Conceptual explanation of Linear Transformations or Linear Maps: Linear Algebra
Introduction
Linear maps, also known as linear transformations, are a fundamental concept in linear algebra. They are functions that map one vector space to another while preserving the operations of vector addition and scalar multiplication. Refer to the previous post. It plays a crucial role in many areas of mathematics, physics, and engineering.
In physics, Linear maps are used to model the behavior of systems under different conditions, and in engineering, they are used to design control systems and signal-processing algorithms. In computer science, linear maps are used in image processing, machine learning, and data compression. They are also used in cryptography to encrypt and decrypt messages.
In data science, linear maps are widely used in a variety of tasks such as PCA, LDA, Linear Regression, Linear Classifiers, Linear Dimensionality Reduction, Image compression, and so on. this article, we will explore the basic properties of linear maps and investigate a few of the Data science tasks in detail in the coming section below:
What is a linear map?
A linear map, denoted by T, is a function that maps vectors in a vector space V to vectors in a vector space W.
It is defined by a set of rules that specify how to transform each vector in V into a corresponding vector in W.
Example: Given a vector x in V, the linear map T will map it to a vector y in W according to the rule T(x) = Ax, where A is a matrix. This matrix is called the matrix representation of the linear map T.
As we know that linear map preserves the operations of vector addition and scalar multiplication. This means that if x and y are vectors in V, and a and b are scalars, then
T(x + y) = T(x) + T(y) -> vector addition
T(ax) = aT(x) -> scalar multiplication
A simple example of a linear map can be represented by a function T(x) = 2x, which takes a vector x and multiplies it by 2.
This shows that T(x+y) = T(x) + T(y) holds for any linear map T, regardless of the specific function used to represent it.
T(ax) = aT(x) is a property of linear transformations. A simple example of this property is a transformation that scales a 2D vector by a factor of “a”.
Let T be the transformation that scales a 2D vector by a factor of “a”.
Thus, T(ax) = aT(x) holds for this example of a scaling transformation.
This property allows us to use the same operations on the vectors in V and W, making it easier to work with the transformed vectors. This property is known as the “linearity” of the map.
Another key property of linear maps is that they are linear combinations of the identity map and the zero map. The identity map is a linear map that maps each vector in V to itself, and the zero maps is a linear map that maps each vector in V to the zero vector in W. Any linear map can be written as a combination of these two maps, meaning that it can be represented as T(x) = ax + b0, where a and b are scalars.

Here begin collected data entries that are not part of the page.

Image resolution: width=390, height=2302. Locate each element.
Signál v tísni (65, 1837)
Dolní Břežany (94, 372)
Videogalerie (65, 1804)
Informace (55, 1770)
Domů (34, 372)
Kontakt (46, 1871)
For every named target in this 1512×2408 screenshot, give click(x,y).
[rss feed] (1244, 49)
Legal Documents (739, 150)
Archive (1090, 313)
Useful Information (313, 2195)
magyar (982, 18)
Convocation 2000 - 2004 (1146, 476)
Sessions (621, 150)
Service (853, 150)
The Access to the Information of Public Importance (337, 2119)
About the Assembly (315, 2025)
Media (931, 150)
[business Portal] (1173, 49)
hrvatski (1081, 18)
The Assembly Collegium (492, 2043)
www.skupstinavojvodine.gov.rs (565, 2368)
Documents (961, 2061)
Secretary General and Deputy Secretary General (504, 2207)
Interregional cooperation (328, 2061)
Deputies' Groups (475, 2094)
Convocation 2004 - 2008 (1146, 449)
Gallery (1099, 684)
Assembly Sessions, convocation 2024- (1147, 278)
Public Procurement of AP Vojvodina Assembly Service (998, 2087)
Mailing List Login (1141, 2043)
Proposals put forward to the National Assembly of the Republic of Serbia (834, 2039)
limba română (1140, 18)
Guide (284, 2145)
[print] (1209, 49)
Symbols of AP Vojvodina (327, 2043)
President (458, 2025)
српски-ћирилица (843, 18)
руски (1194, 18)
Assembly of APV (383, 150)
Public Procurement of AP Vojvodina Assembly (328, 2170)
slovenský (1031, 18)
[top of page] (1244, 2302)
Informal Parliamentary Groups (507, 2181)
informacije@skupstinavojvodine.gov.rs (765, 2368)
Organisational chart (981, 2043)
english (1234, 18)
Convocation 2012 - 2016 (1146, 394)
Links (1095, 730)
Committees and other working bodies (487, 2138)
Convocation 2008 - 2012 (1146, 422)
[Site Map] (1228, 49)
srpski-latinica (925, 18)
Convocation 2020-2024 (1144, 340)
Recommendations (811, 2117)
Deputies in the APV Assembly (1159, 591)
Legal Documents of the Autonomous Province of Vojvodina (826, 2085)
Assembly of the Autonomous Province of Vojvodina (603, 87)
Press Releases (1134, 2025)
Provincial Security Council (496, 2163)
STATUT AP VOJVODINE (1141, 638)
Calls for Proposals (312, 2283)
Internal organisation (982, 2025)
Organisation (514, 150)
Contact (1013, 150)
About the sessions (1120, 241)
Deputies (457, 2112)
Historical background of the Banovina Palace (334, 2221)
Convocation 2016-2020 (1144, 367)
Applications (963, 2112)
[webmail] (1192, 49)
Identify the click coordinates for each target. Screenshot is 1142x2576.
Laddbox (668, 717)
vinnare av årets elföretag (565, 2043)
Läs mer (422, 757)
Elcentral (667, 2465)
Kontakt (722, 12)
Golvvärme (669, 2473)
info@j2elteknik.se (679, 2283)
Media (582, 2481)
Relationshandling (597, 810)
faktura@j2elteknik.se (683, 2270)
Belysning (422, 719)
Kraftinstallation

We will look at some more interesting pieces of stuff so please hold tight and let’s see some real-time examples.
Why it is called a linear transformation or linear map
The main reason is that it preserves the operations of vector addition and scalar multiplication. These operations are known as “linear operations” because they can be represented by linear equations. A linear equation is an equation of the form y = mx + b, where y is a linear combination of x and b, and m is a scalar.
In the case of a linear map T, we can think of the input vector x as the variable x in a linear equation, and the output vector T(x) as the variable y. The matrix A that represents the linear map T can be thought of as the coefficients m and b in the equation.
Some examples of Linear transformations:
As we saw earlier that linear maps are widely used in data science for a variety of tasks. Some situations where linear maps can be particularly useful include:
1. High-dimensional data: When working with high-dimensional data, it can be difficult to visualize and analyze the data. Linear maps such as Principal Component Analysis (PCA) can be used to reduce the dimensionality of the data while retaining as much variation in the data as possible.
Principal component analysis (PCA) is a technique that transforms high-dimensions data into lower dimensions while retaining as much information as possible.
Example:
Let’s create a simple dataframe having 3 columns with 5 rows each.
In this example col1, col2 and col3 are positively linearly correlated with each other, which means we can assume that:
If col1 increases, there is a possibility that col2 increase.
If col2 increases, there is a possibility that col3 increases and vice versa.
PCA will assume that the columns are linear and will apply the transformation to make it into n_components without losing much information.
6. Linear Regression: Linear regression is a linear map that finds the best-fitting line that approximates a set of data points.
Eg: In the below example, we have x and y variable where x be the integer that says the marks out of 20 for each student and y be the integer that says the attitude of each student out of 100, we form a regplot and having a regression line passing between the marks and attitude, We see the trend here the Linearity between X and y.
The formula for Linear regression is y= mx+c, where y is the dependent variable, c is y-intercept, and m is the slope time x. now we need to find the slope and y-intercept so that we can predict the y with a given x value.
Step 1: To find the slope(m) of the regression line, we have a formula of m = r(Sy/Sx), where r is Pearson coefficient correlation multiplied by standard deviation y divided by the standard deviation of x.
Step 2: Once we find the slope using the above formula, we then find the y-intercept which is c = y — mx, where y is the mean of the y sample and x is the mean of the x sample, m is the slope
Lets first calculate slope and then calculate the y-intercept:
Now we got slope and y-intercept, lets apply this to Linear regression formula and see how the linearity works here:
What we say here is, if I have a new value of X(student mark) as 15, with calculated slope and y-intercept, I can able to predict the y (attitude of a student) assuming X and y are having a linear relationship.
Conclusion:
Linear maps are useful in data science because they are simple to implement, computationally efficient, and can be easily understood by humans. They also can be represented by matrices, which makes them easy to implement in computer programs. However, it’s important to keep in mind that linear maps may not always be the best choice for a particular problem, as other types of transformations such as non-linear maps may be more appropriate.